AHRQ to Fund Patient Safety Learning Laboratories

Jan. 19, 2018
The federal Agency for Healthcare Research Quality plans to spend up to $5 million in fiscal 2018 to support as many as eight patient safety learning laboratories.

The federal Agency for Healthcare Research Quality (AHRQ) plans to spend up to $5 million in fiscal 2018 to support as many as eight patient safety learning laboratories, where cross-disciplinary teams identify threats to diagnostic or treatment efforts associated with a high burden of harm and cost.

AHRQ’s request for grant applications notes that although advances that have been made in infection control, medication safety, health information technology, teamwork and safety culture, “no one is completely satisfied with the extent of progress. As fine as the achievements have been, they are not the norm. Much of the progress has occurred at well-resourced and culturally receptive institutions. Further efforts are needed for improvements to be more widespread and better integrated into the fabric and structure of clinical work nationwide.”

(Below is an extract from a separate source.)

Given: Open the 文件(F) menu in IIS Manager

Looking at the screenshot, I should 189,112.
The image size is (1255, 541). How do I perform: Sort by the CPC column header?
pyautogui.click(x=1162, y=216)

AHRQ expects the learning laboratories will be able to stretch professional boundaries, envision innovative designs, and take advantage of brainstorming and rapid prototyping techniques that other leading industries employ.  “Promising prototypes undergo further develop-test-revise iterations, and subsequent integration as a working system,” according to its request for applications. “After further improvements are made to the integrated working system, its efficacy is evaluated in a realistic simulated or clinical setting.”

In addition to long-recognized patient safety issues, AHRQ also said it is interested in grant applications that address the diagnostic as well as the treatment sides of medicine.

To provide some rudimentary structure to the design and development projects to be undertaken, AHRQ is requiring the labs use a methodology (problem analysis, design, development, implementation, and evaluation) that is a simplification of the successive phases that larger-scale systems engineering projects entail.  

Applications are due by March 26, 2018. Application budgets are limited to $625,000 total costs (including direct and indirect costs) in any given year.